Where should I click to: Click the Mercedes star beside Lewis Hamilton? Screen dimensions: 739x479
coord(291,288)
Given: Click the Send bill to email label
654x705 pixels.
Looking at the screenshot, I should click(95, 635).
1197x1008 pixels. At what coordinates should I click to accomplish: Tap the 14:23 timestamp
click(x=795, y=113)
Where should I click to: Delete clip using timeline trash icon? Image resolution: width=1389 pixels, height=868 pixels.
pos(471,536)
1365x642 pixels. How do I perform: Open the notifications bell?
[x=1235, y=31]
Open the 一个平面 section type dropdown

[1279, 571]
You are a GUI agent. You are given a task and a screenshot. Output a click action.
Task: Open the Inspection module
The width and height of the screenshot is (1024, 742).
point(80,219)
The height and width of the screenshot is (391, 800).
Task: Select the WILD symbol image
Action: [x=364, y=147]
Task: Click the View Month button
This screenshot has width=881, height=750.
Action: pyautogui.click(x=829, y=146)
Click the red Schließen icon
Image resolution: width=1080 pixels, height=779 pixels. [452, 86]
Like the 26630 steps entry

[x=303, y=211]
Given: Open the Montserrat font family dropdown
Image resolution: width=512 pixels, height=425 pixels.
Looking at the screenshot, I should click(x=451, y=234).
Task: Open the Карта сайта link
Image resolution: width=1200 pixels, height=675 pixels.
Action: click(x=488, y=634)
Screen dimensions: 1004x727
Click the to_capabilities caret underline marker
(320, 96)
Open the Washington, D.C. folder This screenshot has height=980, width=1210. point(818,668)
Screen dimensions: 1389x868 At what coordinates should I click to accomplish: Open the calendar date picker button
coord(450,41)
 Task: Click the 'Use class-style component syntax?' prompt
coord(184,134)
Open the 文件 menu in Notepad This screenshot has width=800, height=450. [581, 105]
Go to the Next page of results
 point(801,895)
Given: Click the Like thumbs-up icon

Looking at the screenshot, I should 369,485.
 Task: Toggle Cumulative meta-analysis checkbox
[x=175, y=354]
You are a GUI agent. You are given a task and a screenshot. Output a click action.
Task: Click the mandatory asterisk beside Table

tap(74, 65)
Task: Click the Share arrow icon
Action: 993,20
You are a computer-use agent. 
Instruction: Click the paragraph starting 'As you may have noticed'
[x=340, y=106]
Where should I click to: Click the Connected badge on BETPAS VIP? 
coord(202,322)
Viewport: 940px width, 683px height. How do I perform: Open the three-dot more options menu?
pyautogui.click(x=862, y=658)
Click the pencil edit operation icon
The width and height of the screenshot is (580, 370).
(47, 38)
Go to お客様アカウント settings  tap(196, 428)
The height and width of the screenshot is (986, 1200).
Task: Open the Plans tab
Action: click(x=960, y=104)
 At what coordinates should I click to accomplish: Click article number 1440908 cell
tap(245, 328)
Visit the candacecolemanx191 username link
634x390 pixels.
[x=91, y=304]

•••••

→ **Exercise objective**
Give back exactly the lines from the one containing "At what coordinates should I click to accomplish: Click" to the end of the material, both ends included.

→ **Written answer**
 At what coordinates should I click to accomplish: Click article number 1440908 cell
tap(245, 328)
Visit the candacecolemanx191 username link
634x390 pixels.
[x=91, y=304]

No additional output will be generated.